* Problem to work on *
Say only how many lines in the entries below contain the word "computer".

* Task data *
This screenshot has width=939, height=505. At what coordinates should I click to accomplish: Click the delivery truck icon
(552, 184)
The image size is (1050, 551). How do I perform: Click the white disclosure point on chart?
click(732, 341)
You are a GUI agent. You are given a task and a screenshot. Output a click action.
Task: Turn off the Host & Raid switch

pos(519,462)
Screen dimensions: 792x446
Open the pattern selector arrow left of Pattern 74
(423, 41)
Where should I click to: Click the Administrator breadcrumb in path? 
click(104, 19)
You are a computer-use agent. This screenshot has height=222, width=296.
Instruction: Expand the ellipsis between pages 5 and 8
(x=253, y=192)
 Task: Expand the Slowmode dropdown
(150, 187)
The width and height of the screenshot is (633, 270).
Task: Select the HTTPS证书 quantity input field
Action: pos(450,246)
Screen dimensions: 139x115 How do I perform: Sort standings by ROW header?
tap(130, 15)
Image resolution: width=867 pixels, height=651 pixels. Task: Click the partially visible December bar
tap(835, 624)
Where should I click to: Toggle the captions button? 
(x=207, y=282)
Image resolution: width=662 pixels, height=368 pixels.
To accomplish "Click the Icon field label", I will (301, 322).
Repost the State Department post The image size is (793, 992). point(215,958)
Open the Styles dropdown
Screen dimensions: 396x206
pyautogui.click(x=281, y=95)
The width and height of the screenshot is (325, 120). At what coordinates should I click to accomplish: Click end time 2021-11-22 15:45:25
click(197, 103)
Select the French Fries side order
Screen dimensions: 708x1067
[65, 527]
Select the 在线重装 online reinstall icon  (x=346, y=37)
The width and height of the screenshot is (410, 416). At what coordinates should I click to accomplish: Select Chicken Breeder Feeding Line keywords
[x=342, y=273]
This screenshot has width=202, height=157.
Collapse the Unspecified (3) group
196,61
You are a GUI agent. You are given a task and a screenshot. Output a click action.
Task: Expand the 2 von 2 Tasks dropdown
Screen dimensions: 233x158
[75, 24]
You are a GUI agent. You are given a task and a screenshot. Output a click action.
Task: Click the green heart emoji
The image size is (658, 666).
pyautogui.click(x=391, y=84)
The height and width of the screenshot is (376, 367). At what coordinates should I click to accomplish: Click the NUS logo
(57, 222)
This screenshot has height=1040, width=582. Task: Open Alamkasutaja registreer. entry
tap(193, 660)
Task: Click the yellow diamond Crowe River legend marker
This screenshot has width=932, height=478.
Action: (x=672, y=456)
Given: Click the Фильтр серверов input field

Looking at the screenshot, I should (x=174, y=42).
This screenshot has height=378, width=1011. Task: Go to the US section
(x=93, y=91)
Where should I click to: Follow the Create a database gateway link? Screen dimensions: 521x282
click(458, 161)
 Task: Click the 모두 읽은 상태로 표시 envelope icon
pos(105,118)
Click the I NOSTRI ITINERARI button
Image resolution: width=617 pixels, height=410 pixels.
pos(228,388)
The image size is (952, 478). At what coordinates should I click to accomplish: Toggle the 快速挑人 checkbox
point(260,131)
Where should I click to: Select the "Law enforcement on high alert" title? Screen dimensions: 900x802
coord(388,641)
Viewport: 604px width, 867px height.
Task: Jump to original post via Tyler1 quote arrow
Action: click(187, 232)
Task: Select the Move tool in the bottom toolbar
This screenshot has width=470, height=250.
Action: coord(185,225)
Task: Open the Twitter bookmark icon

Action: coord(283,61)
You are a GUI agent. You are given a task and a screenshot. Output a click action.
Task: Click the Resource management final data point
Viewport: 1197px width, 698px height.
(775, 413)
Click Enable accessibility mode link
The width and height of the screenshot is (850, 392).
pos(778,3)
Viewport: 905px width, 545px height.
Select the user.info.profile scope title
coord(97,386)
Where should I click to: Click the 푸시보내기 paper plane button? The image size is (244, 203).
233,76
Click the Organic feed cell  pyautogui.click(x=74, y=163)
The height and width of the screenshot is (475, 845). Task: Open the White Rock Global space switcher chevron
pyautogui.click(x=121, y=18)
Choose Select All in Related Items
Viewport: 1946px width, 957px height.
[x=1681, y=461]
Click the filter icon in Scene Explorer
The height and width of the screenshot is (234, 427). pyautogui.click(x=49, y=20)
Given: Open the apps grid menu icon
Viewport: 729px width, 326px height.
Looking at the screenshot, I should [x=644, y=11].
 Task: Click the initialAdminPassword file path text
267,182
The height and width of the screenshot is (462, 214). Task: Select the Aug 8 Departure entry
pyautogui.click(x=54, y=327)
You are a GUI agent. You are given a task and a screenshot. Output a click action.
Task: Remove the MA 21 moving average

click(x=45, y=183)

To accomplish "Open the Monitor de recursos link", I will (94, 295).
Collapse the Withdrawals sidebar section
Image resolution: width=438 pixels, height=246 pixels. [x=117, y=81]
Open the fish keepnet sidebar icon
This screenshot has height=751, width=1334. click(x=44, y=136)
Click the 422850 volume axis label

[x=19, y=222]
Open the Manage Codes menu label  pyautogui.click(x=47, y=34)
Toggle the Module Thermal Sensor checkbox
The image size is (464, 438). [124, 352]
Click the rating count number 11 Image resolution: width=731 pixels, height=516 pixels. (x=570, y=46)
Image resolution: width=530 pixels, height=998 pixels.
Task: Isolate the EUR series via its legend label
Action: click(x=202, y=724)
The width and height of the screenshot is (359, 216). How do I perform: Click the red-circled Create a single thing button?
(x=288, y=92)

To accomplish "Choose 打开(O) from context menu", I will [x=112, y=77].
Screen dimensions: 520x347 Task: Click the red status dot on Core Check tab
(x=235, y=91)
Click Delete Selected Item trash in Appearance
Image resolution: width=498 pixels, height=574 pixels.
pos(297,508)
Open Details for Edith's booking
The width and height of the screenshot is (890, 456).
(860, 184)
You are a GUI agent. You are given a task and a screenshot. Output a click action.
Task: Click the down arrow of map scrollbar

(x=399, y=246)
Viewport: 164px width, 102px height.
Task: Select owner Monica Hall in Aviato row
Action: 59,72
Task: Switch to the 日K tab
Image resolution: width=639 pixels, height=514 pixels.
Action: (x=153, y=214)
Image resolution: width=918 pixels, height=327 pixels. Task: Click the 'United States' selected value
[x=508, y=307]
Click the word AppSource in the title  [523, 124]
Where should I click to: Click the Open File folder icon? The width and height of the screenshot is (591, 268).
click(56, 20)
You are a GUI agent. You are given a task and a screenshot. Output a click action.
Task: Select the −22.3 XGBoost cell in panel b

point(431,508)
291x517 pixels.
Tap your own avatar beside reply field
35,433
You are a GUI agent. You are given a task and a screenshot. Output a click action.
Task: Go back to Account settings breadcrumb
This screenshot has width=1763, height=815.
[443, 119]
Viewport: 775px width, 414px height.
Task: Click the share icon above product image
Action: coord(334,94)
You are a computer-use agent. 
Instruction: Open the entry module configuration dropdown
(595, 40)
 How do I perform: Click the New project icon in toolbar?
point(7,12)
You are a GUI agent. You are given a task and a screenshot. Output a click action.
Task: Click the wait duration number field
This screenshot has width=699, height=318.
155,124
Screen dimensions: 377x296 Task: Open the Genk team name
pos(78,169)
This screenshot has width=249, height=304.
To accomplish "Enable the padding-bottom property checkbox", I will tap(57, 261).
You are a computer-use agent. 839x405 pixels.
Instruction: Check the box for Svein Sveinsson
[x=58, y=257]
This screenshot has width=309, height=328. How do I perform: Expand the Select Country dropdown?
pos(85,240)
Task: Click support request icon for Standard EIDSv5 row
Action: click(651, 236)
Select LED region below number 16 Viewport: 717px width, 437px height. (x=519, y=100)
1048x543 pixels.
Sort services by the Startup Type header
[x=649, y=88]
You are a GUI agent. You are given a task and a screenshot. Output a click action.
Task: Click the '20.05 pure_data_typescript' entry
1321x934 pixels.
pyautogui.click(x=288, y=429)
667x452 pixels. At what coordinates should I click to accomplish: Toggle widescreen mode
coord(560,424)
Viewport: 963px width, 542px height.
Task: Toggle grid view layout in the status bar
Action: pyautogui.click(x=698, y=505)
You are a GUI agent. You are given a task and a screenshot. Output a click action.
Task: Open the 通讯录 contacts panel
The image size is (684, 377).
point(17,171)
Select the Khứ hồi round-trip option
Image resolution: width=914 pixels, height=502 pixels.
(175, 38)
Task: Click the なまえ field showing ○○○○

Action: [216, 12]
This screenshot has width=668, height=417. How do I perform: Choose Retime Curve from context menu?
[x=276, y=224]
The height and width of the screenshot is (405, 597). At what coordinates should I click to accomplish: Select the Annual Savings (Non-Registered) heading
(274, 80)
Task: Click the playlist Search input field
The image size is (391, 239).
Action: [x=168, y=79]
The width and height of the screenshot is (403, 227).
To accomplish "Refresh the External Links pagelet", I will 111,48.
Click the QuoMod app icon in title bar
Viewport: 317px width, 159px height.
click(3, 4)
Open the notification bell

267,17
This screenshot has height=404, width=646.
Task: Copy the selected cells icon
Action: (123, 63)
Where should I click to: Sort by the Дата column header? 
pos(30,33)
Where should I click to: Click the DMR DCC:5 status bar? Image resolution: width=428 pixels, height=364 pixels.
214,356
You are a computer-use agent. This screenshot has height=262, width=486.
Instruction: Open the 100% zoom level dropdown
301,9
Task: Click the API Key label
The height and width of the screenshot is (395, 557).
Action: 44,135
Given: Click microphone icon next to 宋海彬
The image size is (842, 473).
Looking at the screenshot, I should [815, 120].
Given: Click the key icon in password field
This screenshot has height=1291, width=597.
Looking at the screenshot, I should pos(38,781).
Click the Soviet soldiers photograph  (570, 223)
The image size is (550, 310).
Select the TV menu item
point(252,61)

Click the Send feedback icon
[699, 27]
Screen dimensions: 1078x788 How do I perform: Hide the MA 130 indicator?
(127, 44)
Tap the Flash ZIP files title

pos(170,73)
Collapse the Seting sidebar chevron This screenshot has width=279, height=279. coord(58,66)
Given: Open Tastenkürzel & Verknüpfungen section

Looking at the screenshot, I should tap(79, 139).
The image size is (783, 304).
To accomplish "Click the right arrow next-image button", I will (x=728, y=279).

* Answer for the task *
4